Mais derrière tout ça il y a une autre respiration, légèrement haletante, quelque chose qui s'approche à pas de loup.
Quelques fils se croisent, l'histoire d'un personnage devient le miroir d'un autre, la rencontre les met face à face, chacun avec sa nuit intérieure, ses oublis et ses questions sans réponse.
« L'oubli n'est autre chose qu'un palimpseste. Qu'un accident survienne et tous les effacements revivent dans les interlignes de la mémoire étonnée »
L'homme qui rit,
Victor Hugo, citation qui me revient en mémoire et que je rapproche au jeune Kafka qui pense silencieusement : « Par-delà le temps, j'effleure du doigt cette ombre du passé, y superpose mon présent. Je respire profondément. Puis, sans m'en rendre compte, je m'endors. »p.176
Faire taire des souvenirs, fuir ce qui nous fait mal ou peur, tenter d ‘échapper à la menace d'un désastre, c'est peine perdue, plus on s'acharne à lui faire faux bond, plus il nous attrape.
Les fils s'épaississent se croisent et se nouent, le sombre des couleurs porte une petite lumière éclairant un pas qui avance, pas plus.
Canevas réalisé par un tisserand aux dons et pouvoirs de sorcier, il s'enrichit à chaque chapitre d'un détail, d'un nom revenu du passé, d'une référence surgie à la fin d'un dialogue banal, canevas que le lecteur interroge, pénètre à l'aveugle et tend la main vers des fils/liens invisibles mais présents. A chaque fois l'envoûtement touche le très profond, là où quelques histoires anciennes se croyaient oubliées. La langue reste la même, une enfilade d'événements, tapisserie de personnages, facture plutôt de reportage mais qui s'empare de moi avec une force de plus en plus tenace, mystérieuse, un engouffrement dans des questions et réflexions aux portes fermées, à chacun de trouver la clé.

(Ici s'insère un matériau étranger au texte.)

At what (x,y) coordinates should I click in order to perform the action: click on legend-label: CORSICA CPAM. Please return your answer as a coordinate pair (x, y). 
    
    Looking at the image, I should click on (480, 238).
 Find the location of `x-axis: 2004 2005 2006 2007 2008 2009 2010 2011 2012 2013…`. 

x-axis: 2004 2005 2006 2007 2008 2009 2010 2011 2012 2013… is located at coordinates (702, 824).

La spécificité chez Murakami c'est la forme de la narration, plusieurs univers, plusieurs personnages chacun sur son chemin de vie, mais une fois qu'ils se croisent ne se séparent plus, des fils mystérieux les attachent l'un à l'autre comme si la vie de chacun dépendait de la présence de l'autre sur le chemin qu'ils parcourent ensemble. Architecture de parts éparses qui se cherchent et cherchent leurs compagnons de route. Construction lente, étonnante, déroutante, dont la solidité peut être entretenue par la curiosité du lecteur, par ses développements, les sens qu'il y retrouve, sa liberté d'interprétation.
Événements et personnages un peu plus que déconcertants me font penser à l'illustration fantastique d'un monde réel à l'envers, tandis que le personnage de Kafka, l'ado de 15 ans qui fait une fugue, sous l'apparence d'un fait qu'on peut facilement concevoir, révèle quelque chose de bien plus lourd à porter qu'il ne paraît, ses raisonnements froids et calculés dévoilent un passé où une part a été amputée, celle de l'imagination et de la poésie vitale et nourricière, d'un amour partagé.

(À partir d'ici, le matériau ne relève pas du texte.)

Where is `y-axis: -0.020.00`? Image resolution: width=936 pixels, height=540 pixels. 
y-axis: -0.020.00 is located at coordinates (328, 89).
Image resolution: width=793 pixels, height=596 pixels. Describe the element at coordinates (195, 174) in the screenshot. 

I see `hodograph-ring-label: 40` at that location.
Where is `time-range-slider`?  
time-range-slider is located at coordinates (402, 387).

Entre rêve et réalité le signe d'égalité s'installe souvent surtout quand l'opposition veut à tout prix l'enlever.
Le temps et l'espace participent au tissage des événements, épars au début, se serrant au fur et à mesure que les pages tournent, la déroute est forte, le fantastique est présent tout naturellement, mais que superficiellement.
Jeu de dédoublement et superposition de « je », un autre et soi-même, miroir de soi-même par l'autre.

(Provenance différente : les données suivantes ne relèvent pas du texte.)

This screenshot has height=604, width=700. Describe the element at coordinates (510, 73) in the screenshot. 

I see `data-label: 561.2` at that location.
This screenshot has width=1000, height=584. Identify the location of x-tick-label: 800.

La mémoire est en quête de ses souvenirs, traces, empreintes, marques sillons et rêves, tout est cycles, répétitions, retours, détours, dans la coquille mystérieuse de l'escargot. La trace fantomatique, invisible, celle qui nous échappe et qui se dit à travers nous, nous demandant sans fin d'aller la chercher.
À la fin, l ‘émotion qui « manquait » arrive à flots et m'inonde, le canevas rempli a son poids d'histoires mais il n'est pas fini, le cul-de-lampe n'est pas mis, l'histoire continue et se répète, chaque fois différente, jusqu'à l'infini, à la recherche de la petite lumière.
p.s. j'ai participé en fantôme à la lecture commune qui m'a été proposée par Sandrine (HundredDreams) et pour laquelle je la remercie vivement.